"""

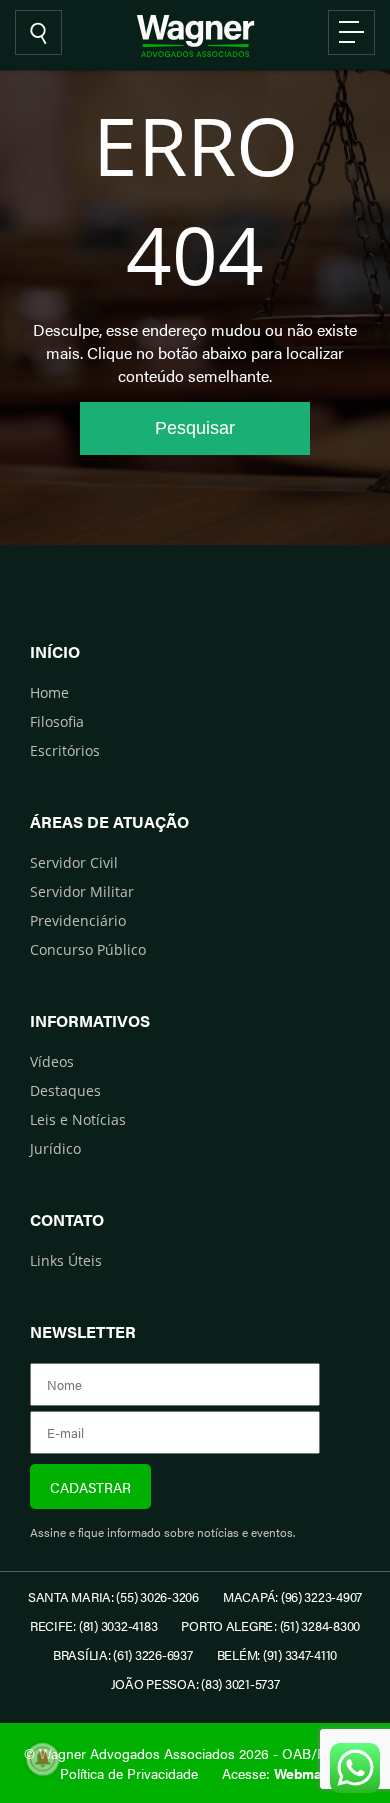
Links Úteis (66, 1260)
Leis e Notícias (78, 1119)
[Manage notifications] (43, 1759)
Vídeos (52, 1061)
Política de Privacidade (129, 1773)
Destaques (65, 1090)
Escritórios (65, 750)
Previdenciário (78, 920)
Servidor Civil (74, 862)
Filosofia (57, 721)
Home (49, 692)
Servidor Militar (82, 891)
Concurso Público (88, 949)
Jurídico (55, 1148)
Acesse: (276, 1773)
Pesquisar (195, 428)
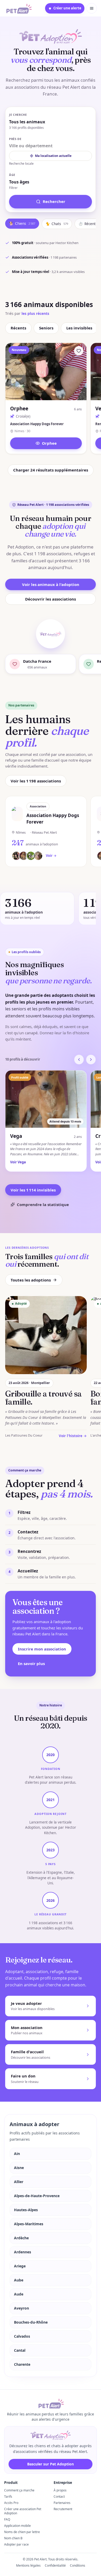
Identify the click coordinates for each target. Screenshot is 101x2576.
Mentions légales (28, 2565)
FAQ (7, 2519)
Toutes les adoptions (31, 1280)
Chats (57, 223)
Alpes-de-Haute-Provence (37, 2195)
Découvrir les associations (50, 599)
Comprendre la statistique (43, 1204)
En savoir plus (31, 1663)
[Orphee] (78, 350)
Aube (18, 2280)
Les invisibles (79, 327)
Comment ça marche (19, 2490)
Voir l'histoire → (73, 1435)
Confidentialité (55, 2565)
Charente (22, 2364)
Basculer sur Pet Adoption (50, 2464)
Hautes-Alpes (26, 2209)
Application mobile (17, 2525)
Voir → (51, 855)
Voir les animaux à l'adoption (50, 584)
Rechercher (54, 201)
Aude (18, 2294)
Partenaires (62, 2503)
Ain (17, 2153)
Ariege (20, 2265)
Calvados (22, 2336)
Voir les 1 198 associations (36, 780)
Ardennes (22, 2251)
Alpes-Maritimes (28, 2223)
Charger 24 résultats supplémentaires (50, 470)
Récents (18, 327)
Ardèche (21, 2237)
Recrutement (63, 2509)
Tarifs (8, 2496)
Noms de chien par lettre (22, 2532)
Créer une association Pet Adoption (22, 2511)
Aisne (19, 2167)
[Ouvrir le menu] (91, 8)
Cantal (19, 2350)
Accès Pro (11, 2503)
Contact (59, 2496)
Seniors (46, 327)
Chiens (22, 223)
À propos (60, 2490)
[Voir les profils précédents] (79, 1059)
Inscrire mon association (42, 1649)
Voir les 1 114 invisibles (33, 1190)
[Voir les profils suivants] (91, 1059)
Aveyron (21, 2308)
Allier (18, 2181)
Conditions (77, 2565)
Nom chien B (13, 2538)
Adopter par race (16, 2544)
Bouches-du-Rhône (31, 2322)
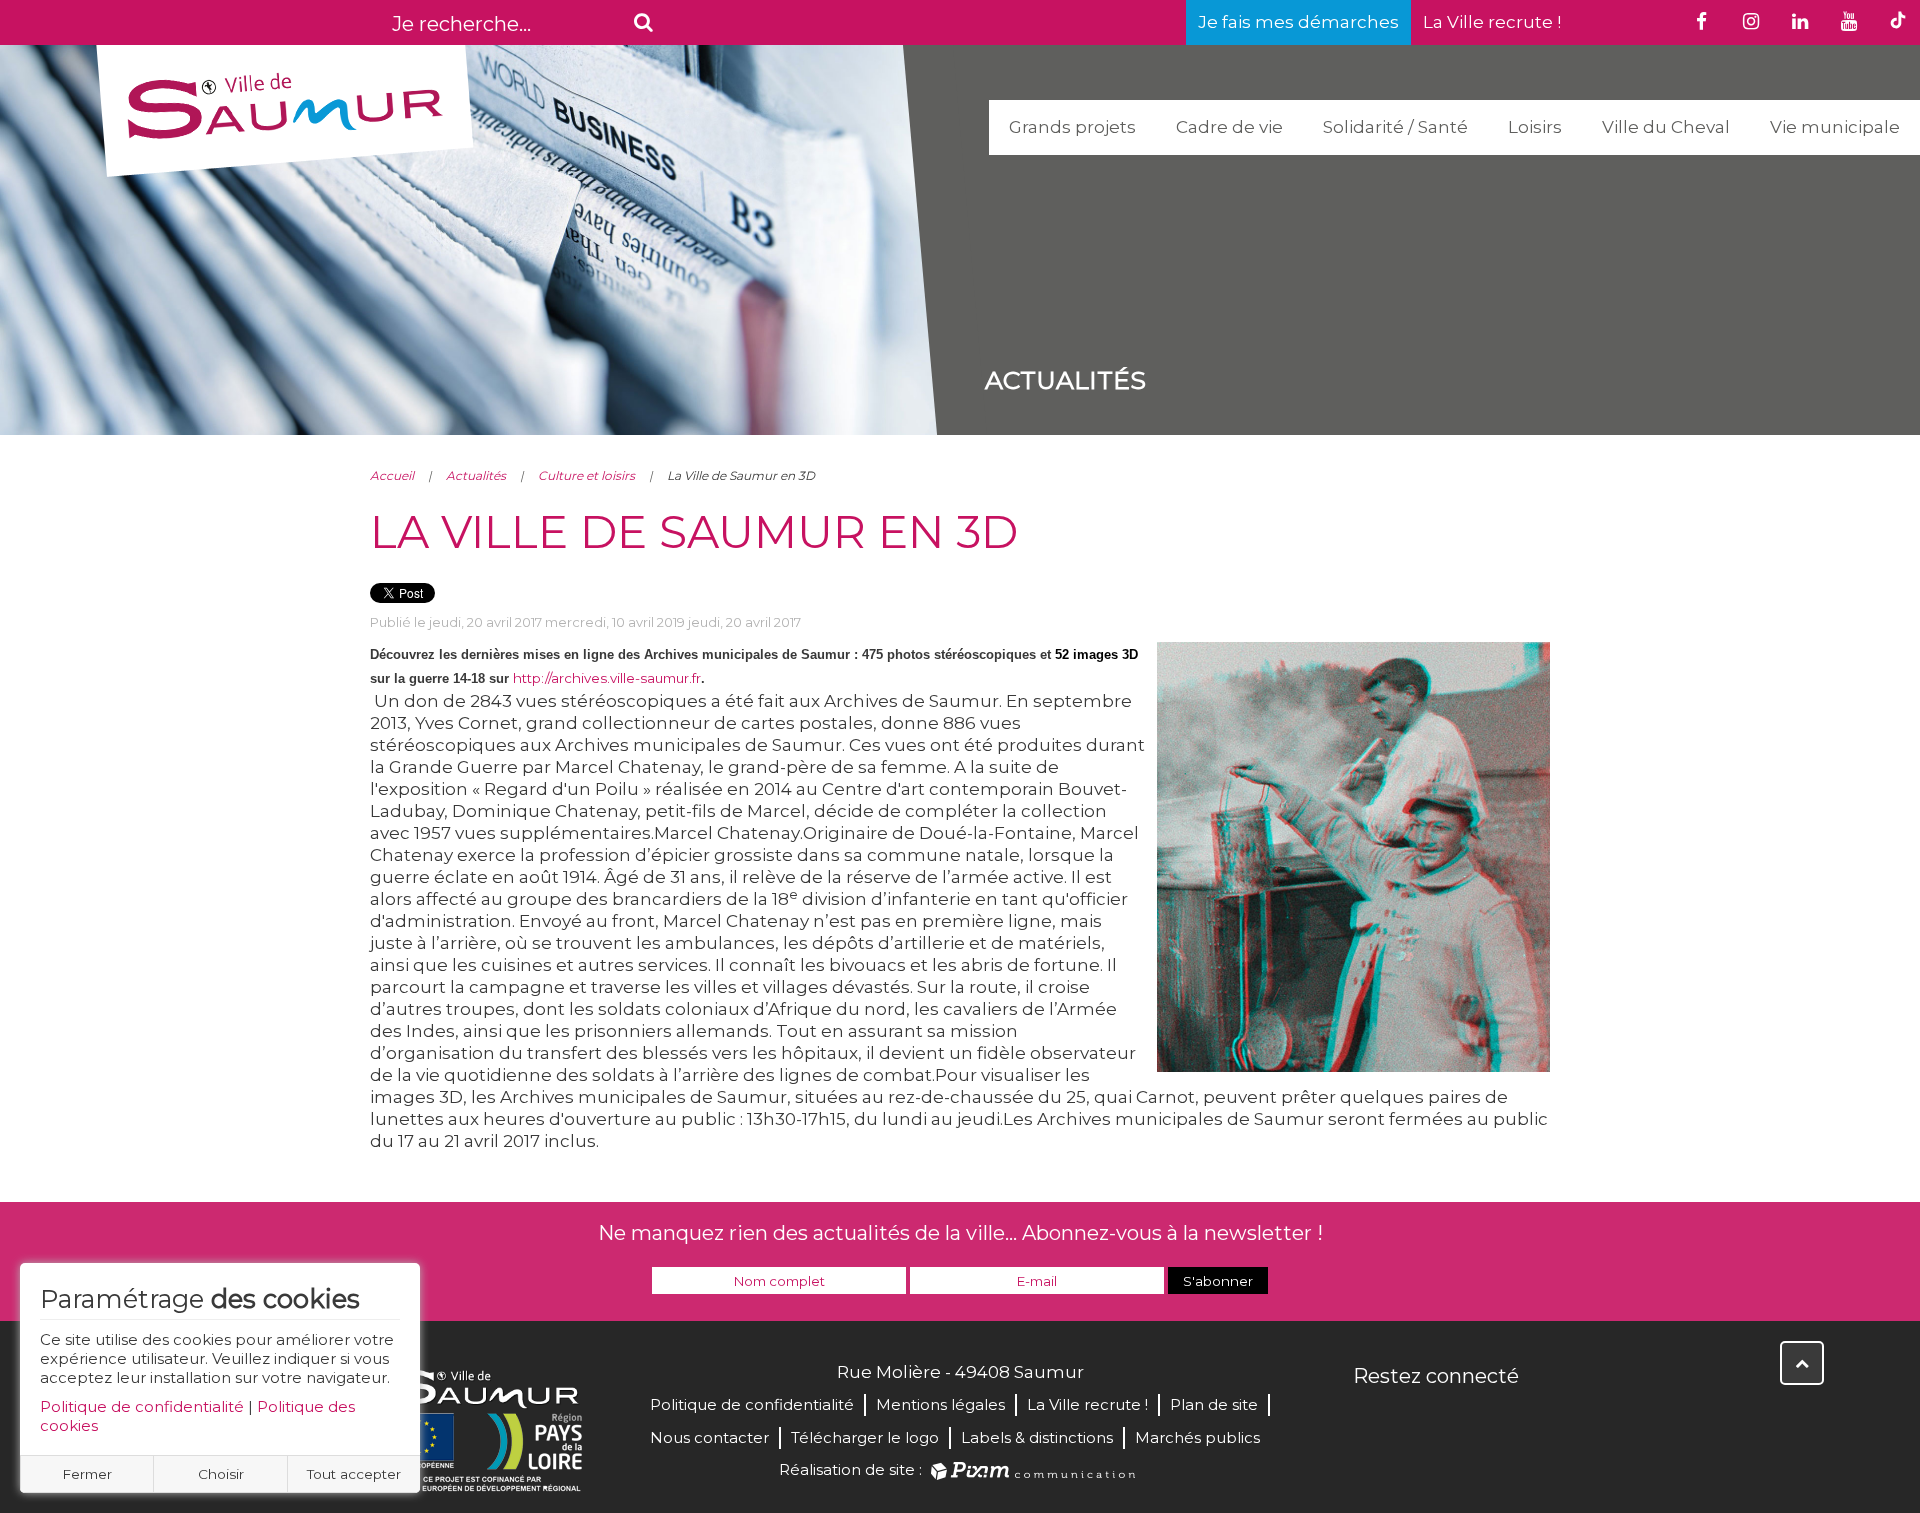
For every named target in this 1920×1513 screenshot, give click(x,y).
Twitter (1414, 1419)
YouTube (1458, 1419)
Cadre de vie (1229, 127)
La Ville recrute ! (1492, 22)
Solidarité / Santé (1395, 127)
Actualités (476, 475)
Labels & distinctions (1037, 1437)
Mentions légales (940, 1404)
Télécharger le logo (865, 1437)
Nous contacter (709, 1437)
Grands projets (1072, 127)
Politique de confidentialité (142, 1406)
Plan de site (1214, 1404)
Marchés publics (1197, 1437)
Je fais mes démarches (1298, 22)
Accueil (392, 475)
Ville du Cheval (1666, 127)
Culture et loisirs (586, 475)
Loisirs (1535, 127)
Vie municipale (1835, 127)
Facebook (1370, 1419)
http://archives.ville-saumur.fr (607, 678)
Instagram (1502, 1419)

"""

_Requirement_
Take exactly the lines from the one containing "Rechercher (54, 201)" through the one containing "[Voir les profils précédents] (79, 1059)" in the data above, and output them with nothing added.

_Answer for this exercise_
Rechercher (54, 201)
Aude (18, 2294)
Partenaires (62, 2503)
Ain (17, 2153)
Ariege (20, 2265)
Calvados (22, 2336)
Voir les 1 198 associations (36, 780)
Ardennes (22, 2251)
Alpes-Maritimes (28, 2223)
Charger 24 résultats supplémentaires (50, 470)
Récents (18, 327)
Ardèche (21, 2237)
Recrutement (63, 2509)
Tarifs (8, 2496)
Noms de chien par lettre (22, 2532)
Créer une association Pet Adoption (22, 2511)
Aisne (19, 2167)
[Ouvrir le menu] (91, 8)
Cantal (19, 2350)
Accès Pro (11, 2503)
Contact (59, 2496)
Seniors (46, 327)
Chiens (22, 223)
À propos (60, 2490)
[Voir les profils précédents] (79, 1059)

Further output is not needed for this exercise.